#### [WORK TO COMPLETE]
Check each line of the listing below for the string "computer", then copy every line that has it.

——

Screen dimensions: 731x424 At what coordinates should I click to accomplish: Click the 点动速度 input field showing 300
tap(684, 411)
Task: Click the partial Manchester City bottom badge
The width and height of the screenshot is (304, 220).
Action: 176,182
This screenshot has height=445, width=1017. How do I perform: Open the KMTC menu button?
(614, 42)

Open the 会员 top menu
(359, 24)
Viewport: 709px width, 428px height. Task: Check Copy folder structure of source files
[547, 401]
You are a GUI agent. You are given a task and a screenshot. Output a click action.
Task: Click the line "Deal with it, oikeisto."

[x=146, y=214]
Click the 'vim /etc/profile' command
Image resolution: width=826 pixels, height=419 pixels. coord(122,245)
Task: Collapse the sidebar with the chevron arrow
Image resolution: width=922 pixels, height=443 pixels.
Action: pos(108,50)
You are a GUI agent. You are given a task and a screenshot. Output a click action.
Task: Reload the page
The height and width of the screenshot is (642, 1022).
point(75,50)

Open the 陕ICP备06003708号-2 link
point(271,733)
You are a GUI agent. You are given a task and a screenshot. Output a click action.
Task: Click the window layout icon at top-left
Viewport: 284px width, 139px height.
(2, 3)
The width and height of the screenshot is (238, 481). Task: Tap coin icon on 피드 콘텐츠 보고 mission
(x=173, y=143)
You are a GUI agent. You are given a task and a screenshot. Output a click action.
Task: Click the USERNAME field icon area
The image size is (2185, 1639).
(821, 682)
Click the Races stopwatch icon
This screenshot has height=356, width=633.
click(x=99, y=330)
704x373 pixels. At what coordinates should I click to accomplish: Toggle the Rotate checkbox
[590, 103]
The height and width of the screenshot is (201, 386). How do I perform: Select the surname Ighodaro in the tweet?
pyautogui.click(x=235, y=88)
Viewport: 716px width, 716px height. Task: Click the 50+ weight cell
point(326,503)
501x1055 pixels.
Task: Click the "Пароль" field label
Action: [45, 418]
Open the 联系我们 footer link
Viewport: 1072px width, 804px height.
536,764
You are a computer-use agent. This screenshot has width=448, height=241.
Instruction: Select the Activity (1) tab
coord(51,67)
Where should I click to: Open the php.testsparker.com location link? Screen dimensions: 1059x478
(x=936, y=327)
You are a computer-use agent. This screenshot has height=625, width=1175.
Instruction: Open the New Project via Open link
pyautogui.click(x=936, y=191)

——

#### [ANSWER SECTION]
You are a computer-use agent. This screenshot has width=448, height=241.
You are a computer-use agent. This screenshot has height=625, width=1175.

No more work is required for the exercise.